In 2013 I first found out about Spark and was greatly intrigued, to the point that I actually hosted a journal club** on the topic. There has been many discussions on the merits of Spark around the internet, often focusing on Sparks in-memory processing capabilities. These allow for some rather impressive speed-ups for iterative algorithms compared to the equivalent program written in Apache MapReduce, however, what I found to be the main feature was the ability to express programs in a way very similar to non-parallel programs and allow the framework to figure out the parallelisation.
While I’ve have played around some with Spark on my own machine since then I haven’t until recently had the time nor the resources to try it out in a distributed mode. However, recently I got access to the cloud test-bed Smog on setup up by our local HPC center Uppmax.
To get up and running and try to figure out the basic nuts-and-bolts of Spark I’ve setup a some Ansible playbooks to deploy a basic stand-alone Spark cluster (with hdfs support) to OpenStack and written up some instructions for how to get it going in this github repo: https://github.com/johandahlberg/ansible_spark_openstack.

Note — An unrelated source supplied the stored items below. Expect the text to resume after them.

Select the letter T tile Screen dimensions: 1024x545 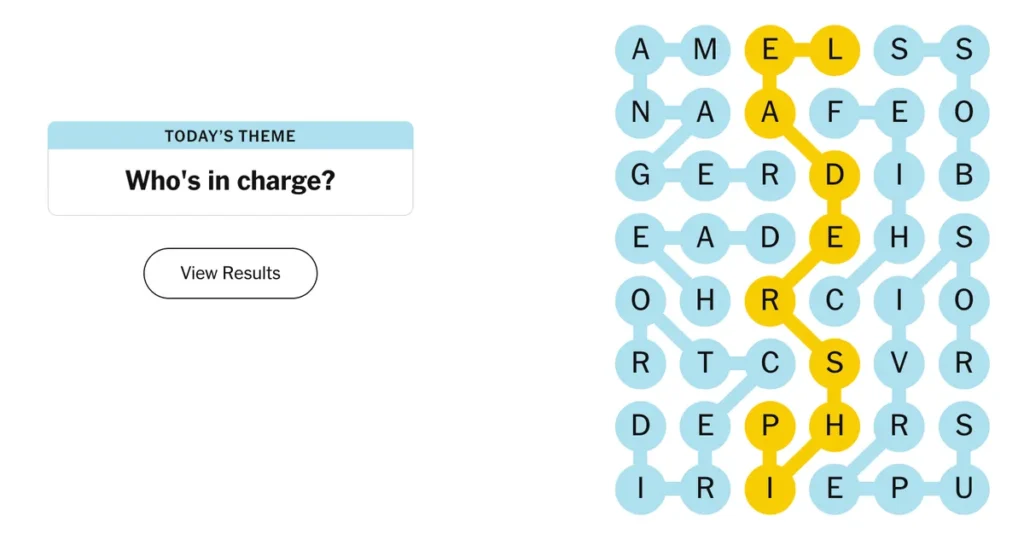pyautogui.click(x=705, y=363)

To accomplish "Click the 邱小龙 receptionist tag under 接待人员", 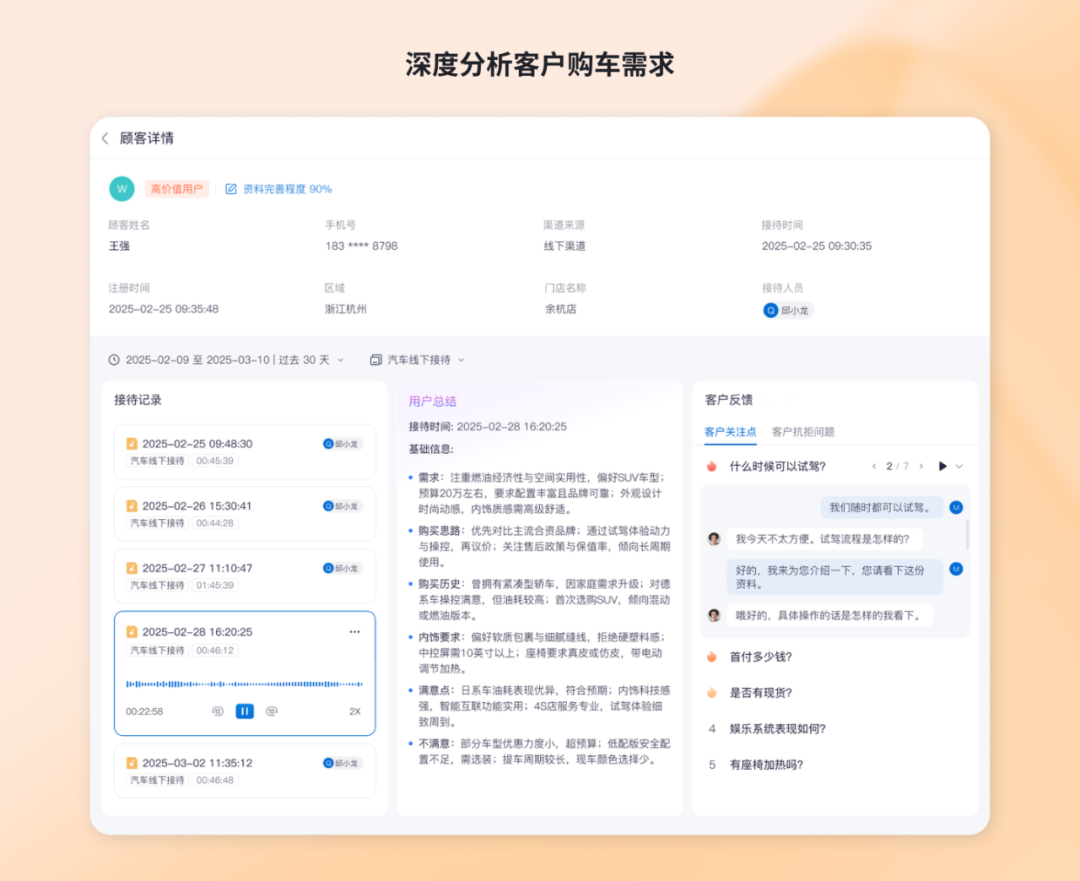I will (x=788, y=311).
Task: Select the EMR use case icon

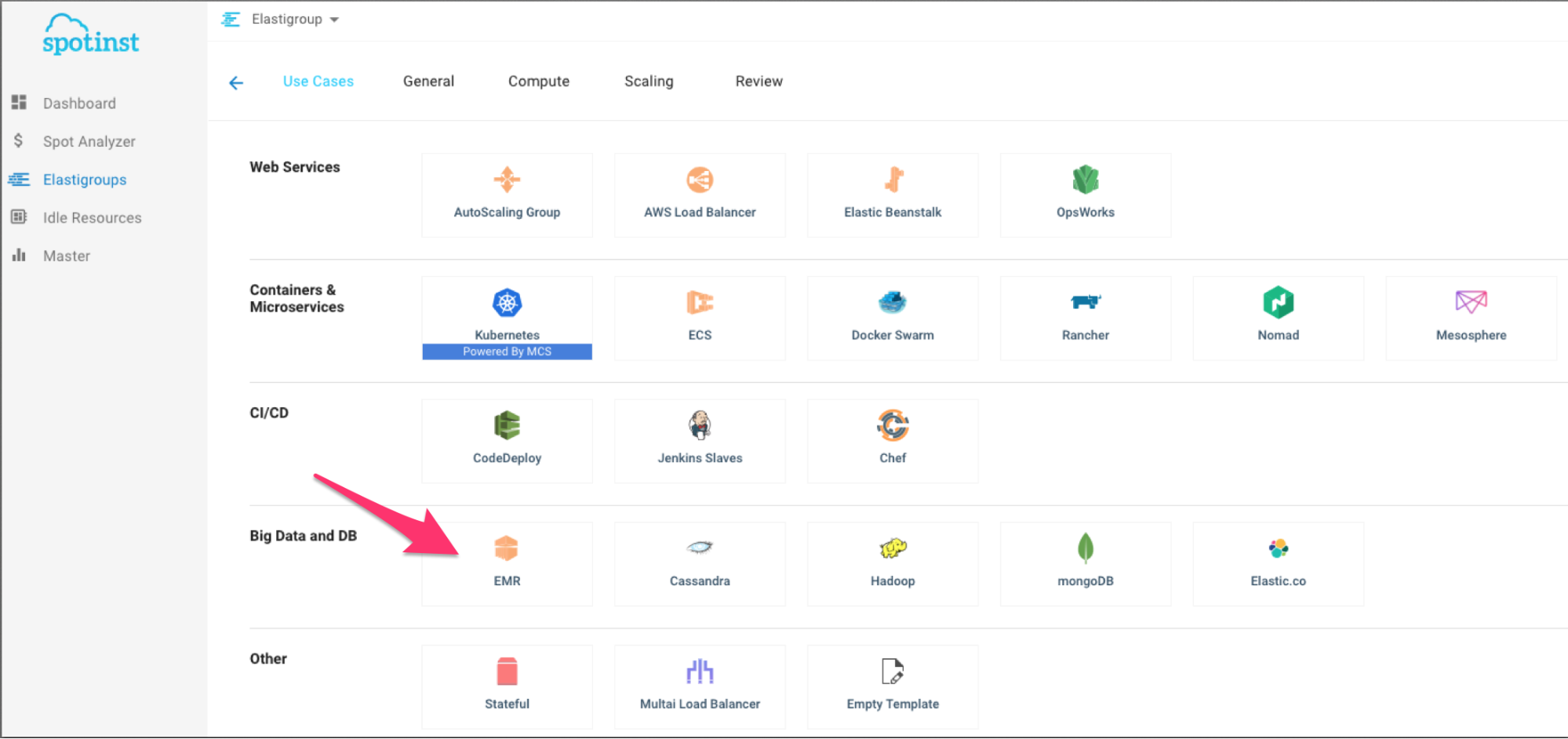Action: click(507, 548)
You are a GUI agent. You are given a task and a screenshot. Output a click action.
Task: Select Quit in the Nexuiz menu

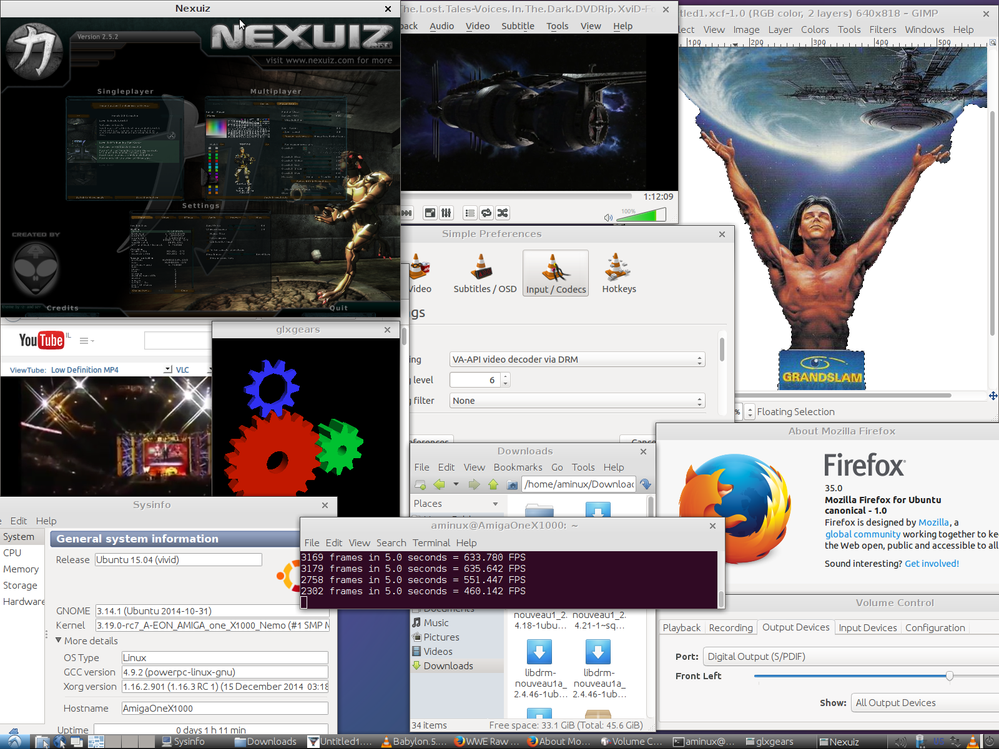pos(338,308)
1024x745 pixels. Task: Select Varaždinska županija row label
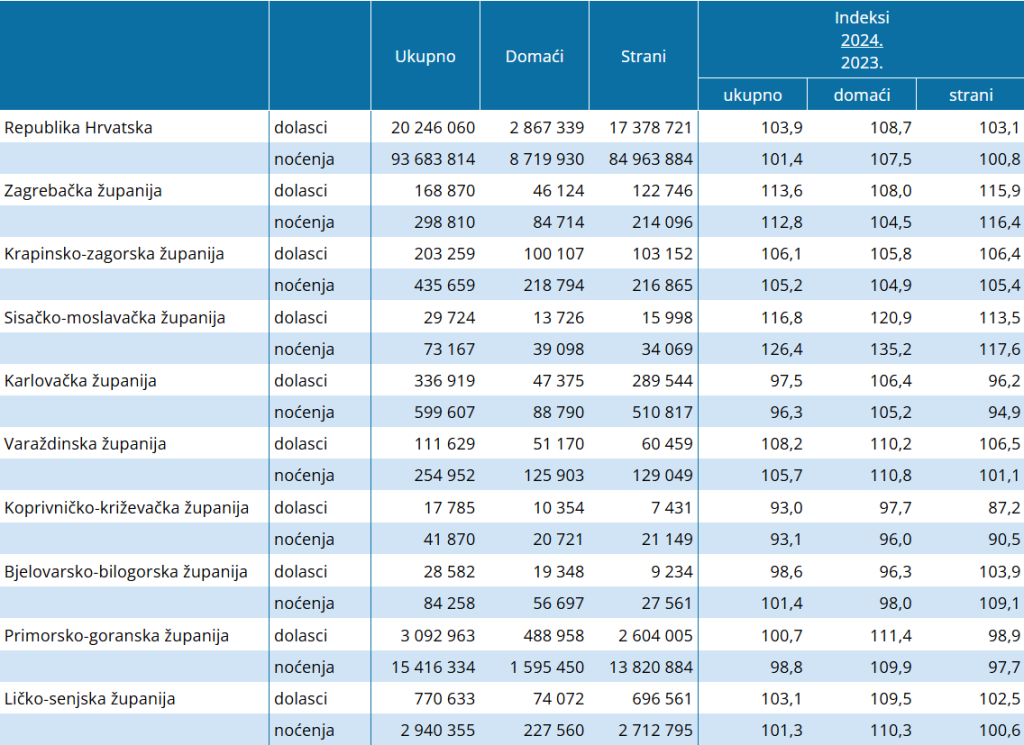85,444
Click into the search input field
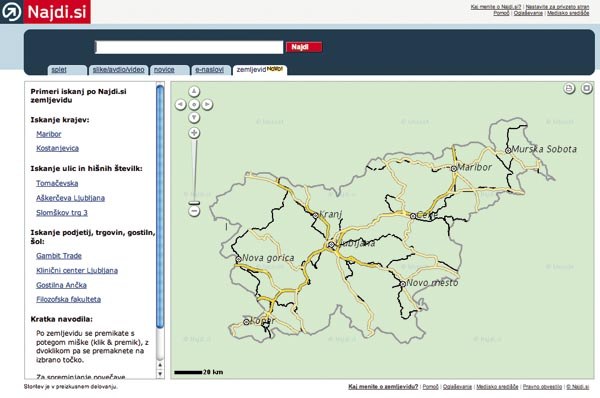 (189, 47)
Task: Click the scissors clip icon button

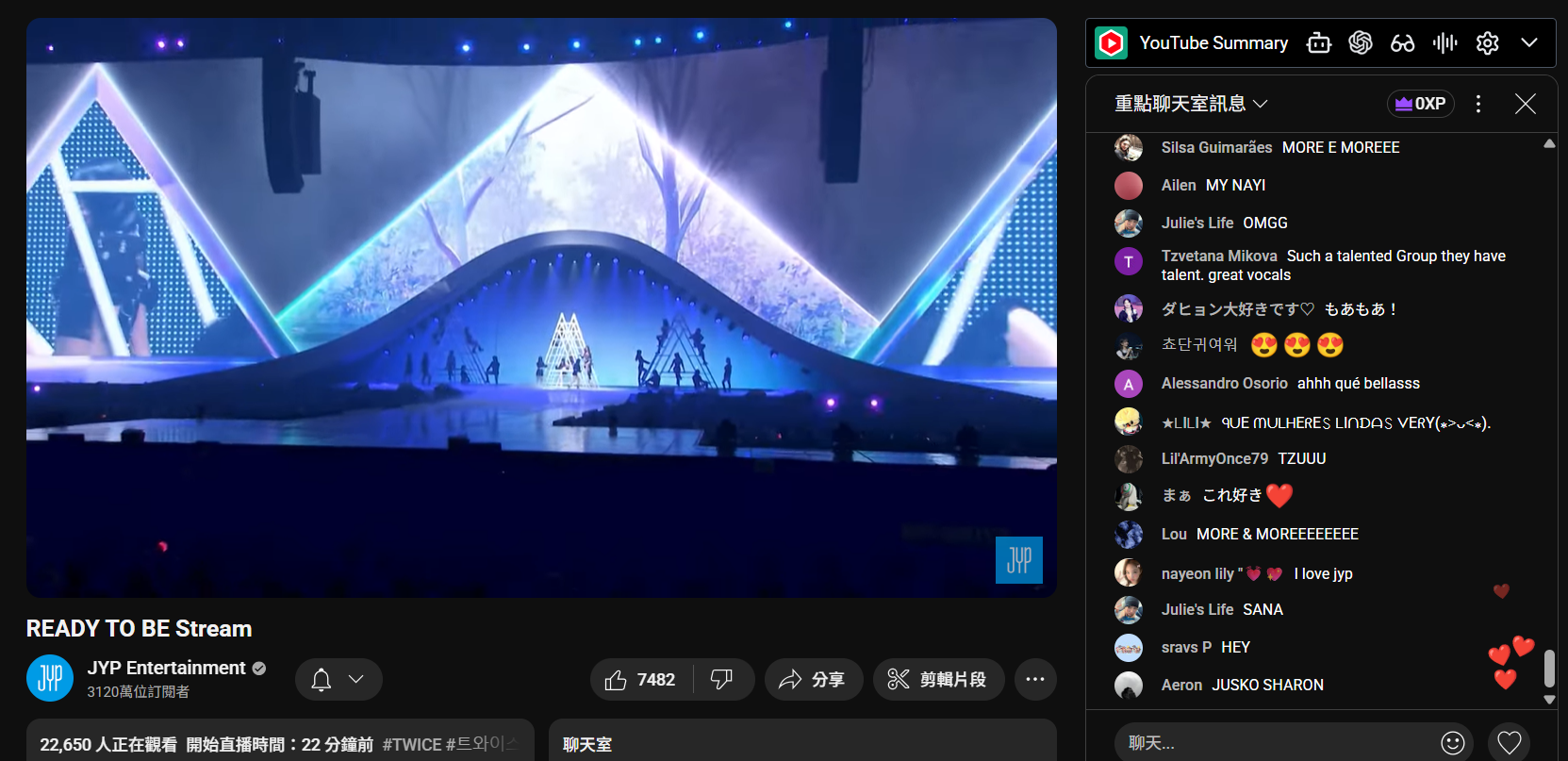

I haven’t had time to play around with it that much yet, but I hope to do so and report back here later. I’m especially interested in investigating setting up and using Adam (a Spark framework for genomics) and also trying out the Spark Notebook (iPython-notebookish interface for working interactively with Spark).
Finishing of with some acknowledgements I do want to mention Mikael Huss (@MikaelHuss) who has help me test out the playbooks making sure that the instructions are up to scrap, and Sheshan Ali (@zeeshanalishah) who has help me get up and running with OpenStack.
Check out the repo – pull requests are welcome!
** Informal discussion around an research paper common in academia. In our group we have them once per week.